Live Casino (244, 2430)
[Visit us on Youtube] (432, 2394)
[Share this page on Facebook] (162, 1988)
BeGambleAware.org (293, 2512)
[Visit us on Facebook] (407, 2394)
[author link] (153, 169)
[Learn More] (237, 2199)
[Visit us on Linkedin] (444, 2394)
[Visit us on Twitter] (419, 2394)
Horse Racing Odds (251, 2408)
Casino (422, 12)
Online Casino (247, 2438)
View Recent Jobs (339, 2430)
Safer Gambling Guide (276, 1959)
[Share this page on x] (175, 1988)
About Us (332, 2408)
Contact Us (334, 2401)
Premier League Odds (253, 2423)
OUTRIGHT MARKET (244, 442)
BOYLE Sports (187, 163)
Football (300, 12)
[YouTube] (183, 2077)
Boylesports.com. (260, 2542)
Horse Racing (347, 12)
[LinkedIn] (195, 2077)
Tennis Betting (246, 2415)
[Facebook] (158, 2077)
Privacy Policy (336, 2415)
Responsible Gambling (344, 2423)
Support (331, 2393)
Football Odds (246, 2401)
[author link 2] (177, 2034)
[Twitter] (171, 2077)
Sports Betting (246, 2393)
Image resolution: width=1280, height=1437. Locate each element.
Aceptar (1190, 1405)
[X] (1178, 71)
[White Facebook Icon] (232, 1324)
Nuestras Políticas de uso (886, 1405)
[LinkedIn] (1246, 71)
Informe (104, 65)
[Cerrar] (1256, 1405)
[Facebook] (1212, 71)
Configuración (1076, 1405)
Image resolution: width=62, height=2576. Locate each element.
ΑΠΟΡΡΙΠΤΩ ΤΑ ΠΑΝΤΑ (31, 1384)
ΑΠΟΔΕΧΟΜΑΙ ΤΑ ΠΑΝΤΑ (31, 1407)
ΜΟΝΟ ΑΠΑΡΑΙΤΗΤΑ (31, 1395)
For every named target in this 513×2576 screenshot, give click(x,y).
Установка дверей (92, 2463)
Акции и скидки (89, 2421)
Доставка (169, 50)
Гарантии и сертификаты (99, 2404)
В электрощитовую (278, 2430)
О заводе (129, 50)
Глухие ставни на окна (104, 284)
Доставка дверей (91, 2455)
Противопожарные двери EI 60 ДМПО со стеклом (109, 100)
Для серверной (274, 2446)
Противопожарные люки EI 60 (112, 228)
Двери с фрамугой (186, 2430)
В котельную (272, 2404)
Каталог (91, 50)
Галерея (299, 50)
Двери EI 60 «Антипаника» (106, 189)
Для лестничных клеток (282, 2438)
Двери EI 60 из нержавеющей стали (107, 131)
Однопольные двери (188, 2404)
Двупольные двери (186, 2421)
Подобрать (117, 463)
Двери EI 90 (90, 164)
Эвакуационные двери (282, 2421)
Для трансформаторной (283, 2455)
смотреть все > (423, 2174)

TASK ITEM ->
Scan the material above for the string "this", returning each line that contains it.

REPLY ->
[Share this page on Facebook] (162, 1988)
[Share this page on x] (175, 1988)
For every named target in this 513×2576 screenshot, give click(x,y).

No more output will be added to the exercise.